Produce an exact transcript of all the records.

Segment Start: GIVEN RECORDS

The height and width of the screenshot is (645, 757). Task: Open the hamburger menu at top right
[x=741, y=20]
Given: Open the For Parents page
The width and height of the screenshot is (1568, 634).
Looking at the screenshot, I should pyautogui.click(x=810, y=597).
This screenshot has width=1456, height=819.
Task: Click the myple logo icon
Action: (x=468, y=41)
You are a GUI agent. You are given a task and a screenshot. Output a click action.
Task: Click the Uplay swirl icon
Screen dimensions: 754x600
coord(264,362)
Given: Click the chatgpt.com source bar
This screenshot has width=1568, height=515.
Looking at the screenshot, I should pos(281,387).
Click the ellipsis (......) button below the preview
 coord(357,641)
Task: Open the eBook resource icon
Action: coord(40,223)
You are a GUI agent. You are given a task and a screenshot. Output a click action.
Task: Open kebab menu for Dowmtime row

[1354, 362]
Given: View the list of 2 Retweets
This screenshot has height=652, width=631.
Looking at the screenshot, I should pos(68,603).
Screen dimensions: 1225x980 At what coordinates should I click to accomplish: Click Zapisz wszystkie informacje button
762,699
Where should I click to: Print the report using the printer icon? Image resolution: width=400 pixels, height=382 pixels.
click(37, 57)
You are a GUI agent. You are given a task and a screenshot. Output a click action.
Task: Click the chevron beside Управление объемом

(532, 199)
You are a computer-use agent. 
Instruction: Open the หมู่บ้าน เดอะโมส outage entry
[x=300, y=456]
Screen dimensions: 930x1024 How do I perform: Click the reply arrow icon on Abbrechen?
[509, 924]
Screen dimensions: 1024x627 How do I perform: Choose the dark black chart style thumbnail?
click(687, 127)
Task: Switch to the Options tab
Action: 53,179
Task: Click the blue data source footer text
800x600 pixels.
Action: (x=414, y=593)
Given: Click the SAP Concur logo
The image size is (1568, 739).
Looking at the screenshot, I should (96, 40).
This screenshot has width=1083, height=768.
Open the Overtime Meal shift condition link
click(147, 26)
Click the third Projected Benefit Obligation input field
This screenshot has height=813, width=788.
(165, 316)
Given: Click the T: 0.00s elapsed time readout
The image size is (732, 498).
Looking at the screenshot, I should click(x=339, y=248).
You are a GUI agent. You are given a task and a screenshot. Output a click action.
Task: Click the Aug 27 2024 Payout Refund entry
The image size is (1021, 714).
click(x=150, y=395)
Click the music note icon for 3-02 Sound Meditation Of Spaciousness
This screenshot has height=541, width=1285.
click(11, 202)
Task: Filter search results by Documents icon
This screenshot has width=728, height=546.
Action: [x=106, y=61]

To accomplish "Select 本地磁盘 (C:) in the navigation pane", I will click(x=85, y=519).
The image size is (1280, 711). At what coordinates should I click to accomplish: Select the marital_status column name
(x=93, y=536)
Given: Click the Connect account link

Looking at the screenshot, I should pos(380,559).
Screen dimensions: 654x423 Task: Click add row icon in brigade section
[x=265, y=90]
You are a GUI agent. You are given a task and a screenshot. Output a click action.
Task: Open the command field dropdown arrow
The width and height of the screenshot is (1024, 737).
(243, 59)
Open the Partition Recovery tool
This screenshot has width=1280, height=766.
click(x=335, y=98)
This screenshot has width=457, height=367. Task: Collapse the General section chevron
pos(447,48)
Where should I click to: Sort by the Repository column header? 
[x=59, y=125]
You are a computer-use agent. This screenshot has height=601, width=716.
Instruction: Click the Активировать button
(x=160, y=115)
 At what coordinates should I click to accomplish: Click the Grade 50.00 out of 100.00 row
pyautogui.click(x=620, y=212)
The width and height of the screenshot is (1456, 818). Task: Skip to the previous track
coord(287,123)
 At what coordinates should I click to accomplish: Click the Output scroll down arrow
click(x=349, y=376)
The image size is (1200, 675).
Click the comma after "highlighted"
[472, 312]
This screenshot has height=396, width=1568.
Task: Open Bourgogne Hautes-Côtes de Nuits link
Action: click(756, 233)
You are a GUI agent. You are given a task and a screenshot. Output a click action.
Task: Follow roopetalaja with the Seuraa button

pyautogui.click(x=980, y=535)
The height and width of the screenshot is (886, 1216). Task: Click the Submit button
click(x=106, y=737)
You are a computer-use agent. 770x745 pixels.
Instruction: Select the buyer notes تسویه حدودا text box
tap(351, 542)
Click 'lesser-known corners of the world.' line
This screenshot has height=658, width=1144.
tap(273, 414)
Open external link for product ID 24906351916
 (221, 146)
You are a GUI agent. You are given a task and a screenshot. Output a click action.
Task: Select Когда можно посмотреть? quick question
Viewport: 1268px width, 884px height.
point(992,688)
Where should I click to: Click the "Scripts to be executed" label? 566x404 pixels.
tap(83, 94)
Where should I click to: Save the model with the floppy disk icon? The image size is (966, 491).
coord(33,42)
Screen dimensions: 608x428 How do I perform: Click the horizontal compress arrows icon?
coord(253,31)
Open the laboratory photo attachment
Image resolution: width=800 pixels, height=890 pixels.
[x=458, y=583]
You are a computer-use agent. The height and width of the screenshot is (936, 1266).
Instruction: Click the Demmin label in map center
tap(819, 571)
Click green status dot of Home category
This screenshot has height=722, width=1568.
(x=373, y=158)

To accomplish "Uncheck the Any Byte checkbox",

Segment End: GIVEN RECORDS

FINISHED EXERCISE
The height and width of the screenshot is (645, 757). Task: Open the hamburger menu at top right
[x=741, y=20]
Given: Open the For Parents page
The width and height of the screenshot is (1568, 634).
Looking at the screenshot, I should pyautogui.click(x=810, y=597).
This screenshot has width=1456, height=819.
Task: Click the myple logo icon
Action: (x=468, y=41)
You are a GUI agent. You are given a task and a screenshot. Output a click action.
Task: Click the Uplay swirl icon
Screen dimensions: 754x600
coord(264,362)
Given: Click the chatgpt.com source bar
This screenshot has width=1568, height=515.
Looking at the screenshot, I should pos(281,387).
Click the ellipsis (......) button below the preview
 coord(357,641)
Task: Open the eBook resource icon
Action: coord(40,223)
You are a GUI agent. You are given a task and a screenshot. Output a click action.
Task: Open kebab menu for Dowmtime row

[1354, 362]
Given: View the list of 2 Retweets
This screenshot has height=652, width=631.
Looking at the screenshot, I should pos(68,603).
Screen dimensions: 1225x980 At what coordinates should I click to accomplish: Click Zapisz wszystkie informacje button
762,699
Where should I click to: Print the report using the printer icon? Image resolution: width=400 pixels, height=382 pixels.
click(37, 57)
You are a GUI agent. You are given a task and a screenshot. Output a click action.
Task: Click the chevron beside Управление объемом

(532, 199)
You are a computer-use agent. 
Instruction: Open the หมู่บ้าน เดอะโมส outage entry
[x=300, y=456]
Screen dimensions: 930x1024 How do I perform: Click the reply arrow icon on Abbrechen?
[509, 924]
Screen dimensions: 1024x627 How do I perform: Choose the dark black chart style thumbnail?
click(687, 127)
Task: Switch to the Options tab
Action: 53,179
Task: Click the blue data source footer text
800x600 pixels.
Action: (x=414, y=593)
Given: Click the SAP Concur logo
The image size is (1568, 739).
Looking at the screenshot, I should (96, 40).
This screenshot has width=1083, height=768.
Open the Overtime Meal shift condition link
click(147, 26)
Click the third Projected Benefit Obligation input field
This screenshot has height=813, width=788.
(165, 316)
Given: Click the T: 0.00s elapsed time readout
The image size is (732, 498).
Looking at the screenshot, I should click(x=339, y=248).
You are a GUI agent. You are given a task and a screenshot. Output a click action.
Task: Click the Aug 27 2024 Payout Refund entry
The image size is (1021, 714).
click(x=150, y=395)
Click the music note icon for 3-02 Sound Meditation Of Spaciousness
This screenshot has height=541, width=1285.
click(11, 202)
Task: Filter search results by Documents icon
This screenshot has width=728, height=546.
Action: [x=106, y=61]

To accomplish "Select 本地磁盘 (C:) in the navigation pane", I will click(x=85, y=519).
The image size is (1280, 711). At what coordinates should I click to accomplish: Select the marital_status column name
(x=93, y=536)
Given: Click the Connect account link

Looking at the screenshot, I should pos(380,559).
Screen dimensions: 654x423 Task: Click add row icon in brigade section
[x=265, y=90]
You are a GUI agent. You are given a task and a screenshot. Output a click action.
Task: Open the command field dropdown arrow
The width and height of the screenshot is (1024, 737).
(243, 59)
Open the Partition Recovery tool
This screenshot has width=1280, height=766.
click(x=335, y=98)
This screenshot has width=457, height=367. Task: Collapse the General section chevron
pos(447,48)
Where should I click to: Sort by the Repository column header? 
[x=59, y=125]
You are a computer-use agent. This screenshot has height=601, width=716.
Instruction: Click the Активировать button
(x=160, y=115)
 At what coordinates should I click to accomplish: Click the Grade 50.00 out of 100.00 row
pyautogui.click(x=620, y=212)
The width and height of the screenshot is (1456, 818). Task: Skip to the previous track
coord(287,123)
 At what coordinates should I click to accomplish: Click the Output scroll down arrow
click(x=349, y=376)
The image size is (1200, 675).
Click the comma after "highlighted"
[472, 312]
This screenshot has height=396, width=1568.
Task: Open Bourgogne Hautes-Côtes de Nuits link
Action: click(756, 233)
You are a GUI agent. You are given a task and a screenshot. Output a click action.
Task: Follow roopetalaja with the Seuraa button

pyautogui.click(x=980, y=535)
The height and width of the screenshot is (886, 1216). Task: Click the Submit button
click(x=106, y=737)
You are a computer-use agent. 770x745 pixels.
Instruction: Select the buyer notes تسویه حدودا text box
tap(351, 542)
Click 'lesser-known corners of the world.' line
This screenshot has height=658, width=1144.
tap(273, 414)
Open external link for product ID 24906351916
 (221, 146)
You are a GUI agent. You are given a task and a screenshot. Output a click action.
Task: Select Когда можно посмотреть? quick question
Viewport: 1268px width, 884px height.
point(992,688)
Where should I click to: Click the "Scripts to be executed" label? 566x404 pixels.
tap(83, 94)
Where should I click to: Save the model with the floppy disk icon? The image size is (966, 491).
coord(33,42)
Screen dimensions: 608x428 How do I perform: Click the horizontal compress arrows icon?
coord(253,31)
Open the laboratory photo attachment
Image resolution: width=800 pixels, height=890 pixels.
[x=458, y=583]
You are a computer-use agent. The height and width of the screenshot is (936, 1266).
Instruction: Click the Demmin label in map center
tap(819, 571)
Click green status dot of Home category
This screenshot has height=722, width=1568.
(x=373, y=158)

To accomplish "Uncheck the Any Byte checkbox",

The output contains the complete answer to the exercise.